Ten minutes later the customer was gone. Only two lookers were still in the showroom, and half the wine and all of the cheese and crackers were gone. One man was talking with Xenia. He looked at her paintings and then at her breasts. She moved her shoulders so her breasts rolled, and the man laughed.

“You do a self-portrait in that blouse and I’ll buy it,” he said.

She slapped him gently. “You are bad, bad. But I kind of like it. How ’bout this nude on velvet? She’s got bigger tits than I do.”

They both laughed, and the man shook his head and walked away.

“Zippo. I struck out again,” she said. “Maybe I should cover up the boobs. They seem to draw all the attention. Maybe that blouse, the green one that shows about an inch of cleavage.”

“That might be better, but just for the shows.”

“You’re bad too. Did I see you score?”

Bradford held out the four bills for her to see.
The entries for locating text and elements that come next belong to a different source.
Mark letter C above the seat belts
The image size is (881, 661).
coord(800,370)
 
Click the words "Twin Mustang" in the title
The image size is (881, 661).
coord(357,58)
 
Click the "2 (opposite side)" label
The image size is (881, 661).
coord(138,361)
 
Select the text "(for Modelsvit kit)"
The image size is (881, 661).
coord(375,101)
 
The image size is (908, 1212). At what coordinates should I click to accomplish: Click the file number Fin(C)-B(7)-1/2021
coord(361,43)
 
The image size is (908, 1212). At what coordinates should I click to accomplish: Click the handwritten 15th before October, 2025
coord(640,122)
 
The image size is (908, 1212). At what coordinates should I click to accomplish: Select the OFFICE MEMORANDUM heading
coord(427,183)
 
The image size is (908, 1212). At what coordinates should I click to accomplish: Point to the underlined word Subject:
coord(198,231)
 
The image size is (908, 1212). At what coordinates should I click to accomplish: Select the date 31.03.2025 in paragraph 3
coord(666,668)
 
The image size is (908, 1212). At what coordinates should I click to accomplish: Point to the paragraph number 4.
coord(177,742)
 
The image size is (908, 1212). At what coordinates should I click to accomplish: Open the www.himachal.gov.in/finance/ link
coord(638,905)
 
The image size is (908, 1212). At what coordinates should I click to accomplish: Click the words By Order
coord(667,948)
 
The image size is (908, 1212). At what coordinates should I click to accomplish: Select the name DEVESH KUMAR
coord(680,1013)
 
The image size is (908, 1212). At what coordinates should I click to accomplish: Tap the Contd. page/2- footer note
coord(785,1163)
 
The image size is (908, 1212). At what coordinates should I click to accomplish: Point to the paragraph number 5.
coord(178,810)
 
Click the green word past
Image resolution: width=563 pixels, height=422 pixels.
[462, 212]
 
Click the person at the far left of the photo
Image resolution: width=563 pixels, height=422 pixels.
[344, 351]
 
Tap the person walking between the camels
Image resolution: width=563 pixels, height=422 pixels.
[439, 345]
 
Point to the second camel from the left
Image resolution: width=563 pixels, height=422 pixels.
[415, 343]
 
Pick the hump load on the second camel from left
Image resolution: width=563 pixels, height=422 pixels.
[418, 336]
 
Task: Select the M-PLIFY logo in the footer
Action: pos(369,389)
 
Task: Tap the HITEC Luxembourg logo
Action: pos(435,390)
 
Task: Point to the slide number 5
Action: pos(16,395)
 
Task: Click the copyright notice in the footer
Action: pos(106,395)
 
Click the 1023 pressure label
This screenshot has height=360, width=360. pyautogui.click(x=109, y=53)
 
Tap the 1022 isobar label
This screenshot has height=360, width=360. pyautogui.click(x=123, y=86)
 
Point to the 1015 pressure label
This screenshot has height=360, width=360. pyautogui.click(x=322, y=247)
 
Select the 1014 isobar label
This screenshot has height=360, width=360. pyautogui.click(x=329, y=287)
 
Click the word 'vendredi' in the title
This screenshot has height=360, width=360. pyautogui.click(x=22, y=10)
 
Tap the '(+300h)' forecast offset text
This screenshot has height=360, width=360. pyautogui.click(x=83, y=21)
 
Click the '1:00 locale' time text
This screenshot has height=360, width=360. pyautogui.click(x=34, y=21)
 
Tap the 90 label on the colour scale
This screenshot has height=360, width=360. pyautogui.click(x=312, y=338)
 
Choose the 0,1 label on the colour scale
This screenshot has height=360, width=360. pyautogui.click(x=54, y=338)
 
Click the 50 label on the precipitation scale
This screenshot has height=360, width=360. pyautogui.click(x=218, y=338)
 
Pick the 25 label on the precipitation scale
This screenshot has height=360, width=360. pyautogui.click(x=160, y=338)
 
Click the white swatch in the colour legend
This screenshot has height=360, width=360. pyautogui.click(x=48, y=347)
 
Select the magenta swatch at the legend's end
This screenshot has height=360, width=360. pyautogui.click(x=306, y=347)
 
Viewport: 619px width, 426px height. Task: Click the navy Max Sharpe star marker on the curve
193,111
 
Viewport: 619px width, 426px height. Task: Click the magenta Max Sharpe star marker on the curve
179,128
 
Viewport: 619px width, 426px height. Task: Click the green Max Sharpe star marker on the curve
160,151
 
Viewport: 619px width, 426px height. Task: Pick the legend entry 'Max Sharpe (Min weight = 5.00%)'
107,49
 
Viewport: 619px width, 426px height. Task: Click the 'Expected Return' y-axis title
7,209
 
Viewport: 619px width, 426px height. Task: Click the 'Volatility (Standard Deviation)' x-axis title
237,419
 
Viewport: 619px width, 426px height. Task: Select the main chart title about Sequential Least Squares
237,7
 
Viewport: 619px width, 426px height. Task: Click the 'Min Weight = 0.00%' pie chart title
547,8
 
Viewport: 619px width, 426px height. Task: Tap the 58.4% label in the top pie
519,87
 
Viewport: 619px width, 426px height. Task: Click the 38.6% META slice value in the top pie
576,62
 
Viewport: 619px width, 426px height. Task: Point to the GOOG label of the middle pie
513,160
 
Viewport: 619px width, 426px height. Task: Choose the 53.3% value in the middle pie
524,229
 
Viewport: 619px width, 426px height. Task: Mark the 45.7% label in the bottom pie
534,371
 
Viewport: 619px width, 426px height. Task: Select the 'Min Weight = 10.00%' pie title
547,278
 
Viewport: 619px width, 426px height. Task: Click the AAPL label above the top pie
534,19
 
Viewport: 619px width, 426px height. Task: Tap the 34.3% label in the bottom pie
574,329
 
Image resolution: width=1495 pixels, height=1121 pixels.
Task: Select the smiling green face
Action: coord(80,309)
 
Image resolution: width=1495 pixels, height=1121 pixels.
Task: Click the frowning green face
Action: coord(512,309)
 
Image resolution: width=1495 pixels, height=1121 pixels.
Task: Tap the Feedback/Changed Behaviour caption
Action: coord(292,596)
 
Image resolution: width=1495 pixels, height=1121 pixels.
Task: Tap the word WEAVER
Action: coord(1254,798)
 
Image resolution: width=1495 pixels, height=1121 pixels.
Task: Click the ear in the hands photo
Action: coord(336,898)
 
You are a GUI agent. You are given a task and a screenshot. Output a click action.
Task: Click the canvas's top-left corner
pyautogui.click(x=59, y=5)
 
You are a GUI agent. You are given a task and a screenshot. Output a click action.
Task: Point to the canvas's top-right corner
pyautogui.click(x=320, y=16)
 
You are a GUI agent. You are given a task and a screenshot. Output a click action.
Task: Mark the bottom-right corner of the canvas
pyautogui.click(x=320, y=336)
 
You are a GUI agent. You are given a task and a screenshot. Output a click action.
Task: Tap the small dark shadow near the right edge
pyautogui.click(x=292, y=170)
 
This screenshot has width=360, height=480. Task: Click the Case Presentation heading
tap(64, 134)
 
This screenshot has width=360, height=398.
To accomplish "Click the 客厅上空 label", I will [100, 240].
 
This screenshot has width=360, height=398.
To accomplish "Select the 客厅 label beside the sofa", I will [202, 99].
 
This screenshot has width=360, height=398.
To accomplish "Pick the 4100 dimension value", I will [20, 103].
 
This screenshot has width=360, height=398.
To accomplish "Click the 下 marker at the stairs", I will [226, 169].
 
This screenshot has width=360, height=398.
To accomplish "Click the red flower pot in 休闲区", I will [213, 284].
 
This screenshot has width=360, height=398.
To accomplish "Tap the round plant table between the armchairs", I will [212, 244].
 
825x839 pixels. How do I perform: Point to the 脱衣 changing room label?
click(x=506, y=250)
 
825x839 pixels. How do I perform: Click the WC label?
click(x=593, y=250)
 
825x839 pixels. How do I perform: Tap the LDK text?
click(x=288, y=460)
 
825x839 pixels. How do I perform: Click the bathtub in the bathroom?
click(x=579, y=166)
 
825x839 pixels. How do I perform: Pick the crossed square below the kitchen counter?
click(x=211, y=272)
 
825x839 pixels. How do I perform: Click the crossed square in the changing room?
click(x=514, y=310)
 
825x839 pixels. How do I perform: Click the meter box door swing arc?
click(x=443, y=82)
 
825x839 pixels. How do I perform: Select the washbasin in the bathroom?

“You lie, Brad, you lie in your teeth.”

“No lie. Two of my marines. He’s opening a new bar somewhere with a marine theme. Hope he comes back.”

Another artist, Hoya, came around from his display. He was darkly Mexican, and his paintings were almost primitive with wild blacks and oranges. “Not tonight,” he said, smiling. “Maybe next week. I’m out of here.”

At ten they shut off the lights. Rollo went home. Xenia was the only one of the six artists who lived upstairs.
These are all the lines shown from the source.